The formal analyses of these three texts have shown that a careful consideration of defined criteria can improve the readability of the target text significantly, although less so according to the Flesch-Index test. The qualitative analysis that defined criteria for comprehensibility beyond quantitative assessments has revealed potential for improvement in many instances. Ethical and cultural aspects have shown to play an important role in the translation of these sample ICFs.
The results show that the translated content can be made more accessible compared to the source text, when applying pre-defined quantitative and qualitative criteria derived from existing related norms. As mentioned above, further research is needed for more substantial and objective results, including studies with test persons such as (potential) clinical study participants and/or translators.
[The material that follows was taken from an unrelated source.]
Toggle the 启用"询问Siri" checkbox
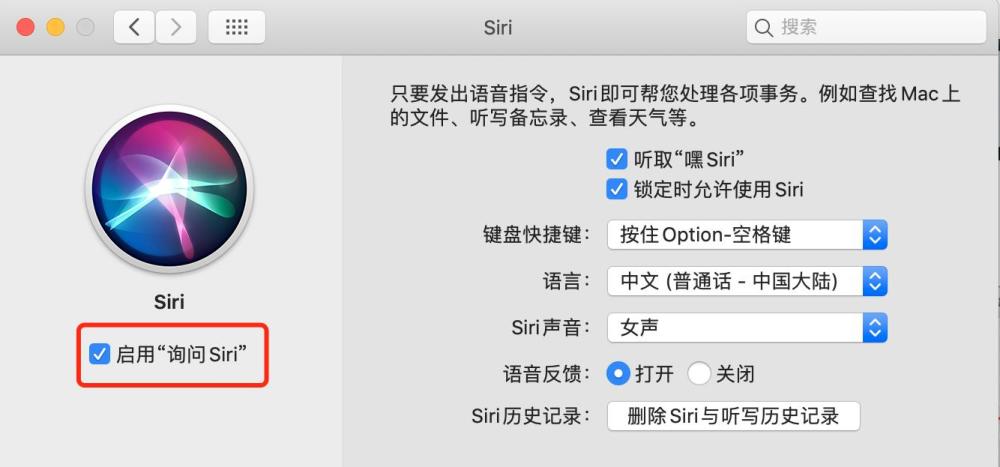 [99, 353]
Future research will also need to reflect fact that rules related to comprehensibility, ethics and cultural differences may change over time. Snel Trampus (2002, pp. 47, 48) points to the ‘relativity of norms’ and their fluctuating nature. While it can be assumed that convoluted sentences and technical language will always be considered poorly comprehensible, it is not clear what may be assessed as unethical language in coming years, or if future generations of Germans will still expect more explicit information or prefer more direct communication in comparison with English speakers. Cultural norms tend to become more universal, or in fact, shift more towards Anglo-American norms (House, 2002, pp. 107, 108)
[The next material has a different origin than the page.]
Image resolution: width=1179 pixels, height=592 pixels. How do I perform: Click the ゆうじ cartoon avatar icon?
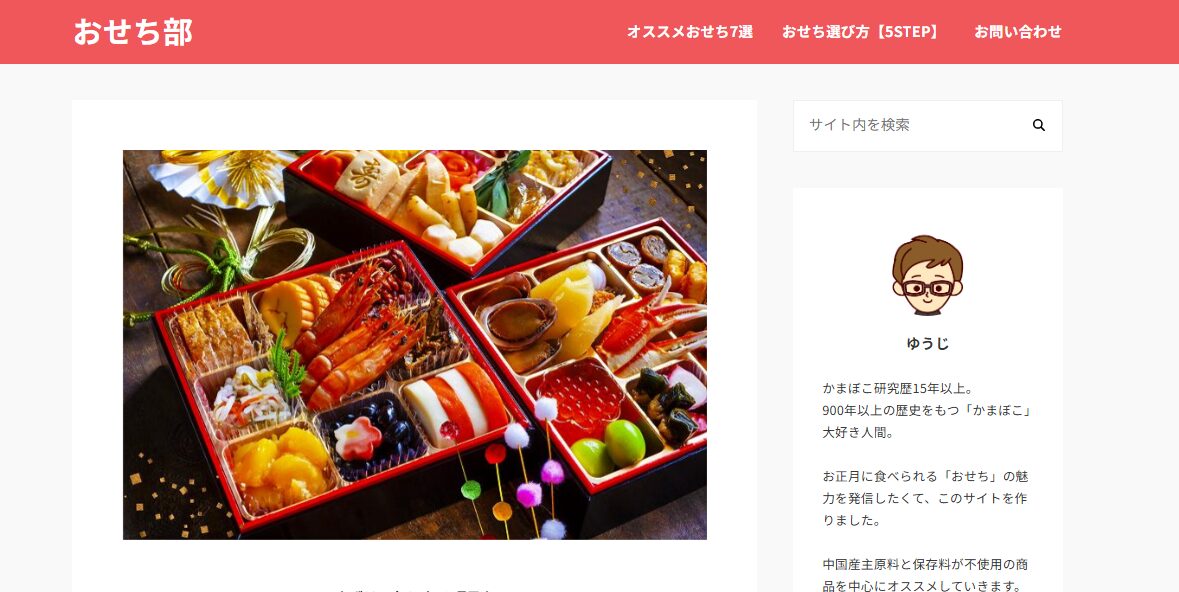tap(927, 275)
While the aspects of comprehensibility, ethics and culture which have been described in this research are related to practical problems, the solutions discussed in this paper are usually not applied in the translation process. This represents a significant limitation for real-life, day-to-day translations, where time, budget, and client requirement constraints have to be considered. The only part of this analysis which medical translators routinely deal with is special terminology, which requires different considerations depending on whether the target text is intended for medical experts or patients. Given these limitations, it appears to be a ‘nice-to-have’, if not, strictly speaking, expendable procedure for translators to include readability formulas and comprehensive qualitative accessibility criteria into their workflow.
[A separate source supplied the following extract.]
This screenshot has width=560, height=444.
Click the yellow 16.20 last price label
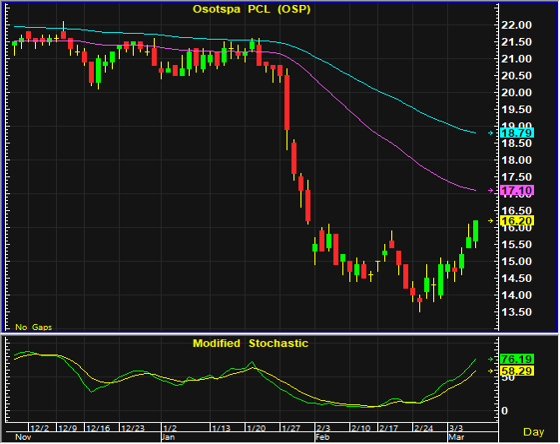[517, 221]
On the other hand, translators, as the authors of the target text, take responsibility for its ‘performance’, which includes the accessibility for the given target audience. With the growing number of clinical studies and the corresponding increase in volume of patient information related to them, it is to be expected that related norms will be increasingly required and standardised. If and when such binding requirements and/or guidelines for comprehensibility, ethical language and cross-cultural differences have been established, translators will have to use the relevant standards to ensure good results.
With no clearly defined, legally binding requirements in effect, the knowledge and usage of quantitative and qualitative accessibility criteria may nonetheless represent a resource to improve translations. It can be also a ‘competitive advantage’ for translators, especially in well-established working relationships with agencies and direct clients that allow for time and opportunity to communicate such considerations. Ultimately, translators may be able develop new expertise to integrate writing/revising instead of ‘only’ translating patient information into their services. This would be a way to improve accessibility ‘at the source’ and to pursue one´s own writing skills, if desired. Translators often face strong competition and pressure on their reimbursement rates. To survive and flourish, and to maintain satisfaction with the art of translation, it is necessary for translators to specialize and refine their services in a creative way.